◆ RECORD SET:
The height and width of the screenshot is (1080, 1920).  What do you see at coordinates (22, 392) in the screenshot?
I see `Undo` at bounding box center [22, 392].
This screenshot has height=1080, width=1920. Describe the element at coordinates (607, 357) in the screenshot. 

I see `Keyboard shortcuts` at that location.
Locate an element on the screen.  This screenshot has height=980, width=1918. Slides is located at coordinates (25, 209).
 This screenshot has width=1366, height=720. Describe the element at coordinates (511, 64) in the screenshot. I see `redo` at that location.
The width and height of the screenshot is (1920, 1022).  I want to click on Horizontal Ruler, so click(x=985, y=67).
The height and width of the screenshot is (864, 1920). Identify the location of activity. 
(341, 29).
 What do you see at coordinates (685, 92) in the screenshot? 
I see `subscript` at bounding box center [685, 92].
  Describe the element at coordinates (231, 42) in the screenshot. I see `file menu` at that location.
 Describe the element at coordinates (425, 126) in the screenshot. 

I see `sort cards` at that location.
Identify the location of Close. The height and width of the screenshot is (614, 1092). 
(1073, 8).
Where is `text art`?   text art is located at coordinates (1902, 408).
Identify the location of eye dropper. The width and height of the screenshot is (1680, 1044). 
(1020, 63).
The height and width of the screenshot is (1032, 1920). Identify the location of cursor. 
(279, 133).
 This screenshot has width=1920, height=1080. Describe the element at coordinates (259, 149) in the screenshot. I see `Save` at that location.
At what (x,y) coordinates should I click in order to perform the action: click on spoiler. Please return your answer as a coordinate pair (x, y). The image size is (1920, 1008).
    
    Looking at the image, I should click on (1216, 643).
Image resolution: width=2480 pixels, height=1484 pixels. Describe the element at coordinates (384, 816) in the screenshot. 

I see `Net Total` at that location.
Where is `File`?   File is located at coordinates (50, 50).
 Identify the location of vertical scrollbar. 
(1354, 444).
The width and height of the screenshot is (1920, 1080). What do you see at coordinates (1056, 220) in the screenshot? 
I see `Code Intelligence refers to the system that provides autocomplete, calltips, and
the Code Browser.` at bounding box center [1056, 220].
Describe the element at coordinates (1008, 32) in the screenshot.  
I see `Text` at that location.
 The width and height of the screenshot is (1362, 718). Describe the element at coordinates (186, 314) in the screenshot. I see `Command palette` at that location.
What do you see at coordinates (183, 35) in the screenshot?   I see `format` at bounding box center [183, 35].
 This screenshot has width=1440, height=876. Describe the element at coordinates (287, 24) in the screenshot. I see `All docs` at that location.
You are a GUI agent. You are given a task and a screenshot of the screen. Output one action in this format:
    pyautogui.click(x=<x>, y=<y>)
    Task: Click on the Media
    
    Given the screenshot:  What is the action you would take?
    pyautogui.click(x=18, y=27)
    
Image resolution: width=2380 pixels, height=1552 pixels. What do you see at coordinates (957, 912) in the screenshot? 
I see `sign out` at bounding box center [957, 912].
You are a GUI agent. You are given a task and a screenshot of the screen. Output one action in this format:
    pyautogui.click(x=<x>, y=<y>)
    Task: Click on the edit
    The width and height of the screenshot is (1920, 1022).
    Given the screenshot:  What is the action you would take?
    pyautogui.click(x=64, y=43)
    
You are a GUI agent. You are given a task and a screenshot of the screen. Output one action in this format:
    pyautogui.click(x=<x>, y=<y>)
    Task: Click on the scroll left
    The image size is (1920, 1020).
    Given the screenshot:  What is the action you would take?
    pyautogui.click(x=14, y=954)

◆ REQUEST:
Reproduce every row above verbatim, character for character.

◆ FULL RESPONSE:
The height and width of the screenshot is (1080, 1920).  What do you see at coordinates (22, 392) in the screenshot?
I see `Undo` at bounding box center [22, 392].
This screenshot has height=1080, width=1920. Describe the element at coordinates (607, 357) in the screenshot. 

I see `Keyboard shortcuts` at that location.
Locate an element on the screen.  This screenshot has height=980, width=1918. Slides is located at coordinates (25, 209).
 This screenshot has width=1366, height=720. Describe the element at coordinates (511, 64) in the screenshot. I see `redo` at that location.
The width and height of the screenshot is (1920, 1022).  I want to click on Horizontal Ruler, so click(x=985, y=67).
The height and width of the screenshot is (864, 1920). Identify the location of activity. 
(341, 29).
 What do you see at coordinates (685, 92) in the screenshot? 
I see `subscript` at bounding box center [685, 92].
  Describe the element at coordinates (231, 42) in the screenshot. I see `file menu` at that location.
 Describe the element at coordinates (425, 126) in the screenshot. 

I see `sort cards` at that location.
Identify the location of Close. The height and width of the screenshot is (614, 1092). 
(1073, 8).
Where is `text art`?   text art is located at coordinates (1902, 408).
Identify the location of eye dropper. The width and height of the screenshot is (1680, 1044). 
(1020, 63).
The height and width of the screenshot is (1032, 1920). Identify the location of cursor. 
(279, 133).
 This screenshot has width=1920, height=1080. Describe the element at coordinates (259, 149) in the screenshot. I see `Save` at that location.
At what (x,y) coordinates should I click in order to perform the action: click on spoiler. Please return your answer as a coordinate pair (x, y). The image size is (1920, 1008).
    
    Looking at the image, I should click on (1216, 643).
Image resolution: width=2480 pixels, height=1484 pixels. Describe the element at coordinates (384, 816) in the screenshot. 

I see `Net Total` at that location.
Where is `File`?   File is located at coordinates (50, 50).
 Identify the location of vertical scrollbar. 
(1354, 444).
The width and height of the screenshot is (1920, 1080). What do you see at coordinates (1056, 220) in the screenshot? 
I see `Code Intelligence refers to the system that provides autocomplete, calltips, and
the Code Browser.` at bounding box center [1056, 220].
Describe the element at coordinates (1008, 32) in the screenshot.  
I see `Text` at that location.
 The width and height of the screenshot is (1362, 718). Describe the element at coordinates (186, 314) in the screenshot. I see `Command palette` at that location.
What do you see at coordinates (183, 35) in the screenshot?   I see `format` at bounding box center [183, 35].
 This screenshot has width=1440, height=876. Describe the element at coordinates (287, 24) in the screenshot. I see `All docs` at that location.
You are a GUI agent. You are given a task and a screenshot of the screen. Output one action in this format:
    pyautogui.click(x=<x>, y=<y>)
    Task: Click on the Media
    
    Given the screenshot:  What is the action you would take?
    pyautogui.click(x=18, y=27)
    
Image resolution: width=2380 pixels, height=1552 pixels. What do you see at coordinates (957, 912) in the screenshot? 
I see `sign out` at bounding box center [957, 912].
You are a GUI agent. You are given a task and a screenshot of the screen. Output one action in this format:
    pyautogui.click(x=<x>, y=<y>)
    Task: Click on the edit
    The width and height of the screenshot is (1920, 1022).
    Given the screenshot:  What is the action you would take?
    pyautogui.click(x=64, y=43)
    
You are a GUI agent. You are given a task and a screenshot of the screen. Output one action in this format:
    pyautogui.click(x=<x>, y=<y>)
    Task: Click on the scroll left
    The image size is (1920, 1020).
    Given the screenshot:  What is the action you would take?
    pyautogui.click(x=14, y=954)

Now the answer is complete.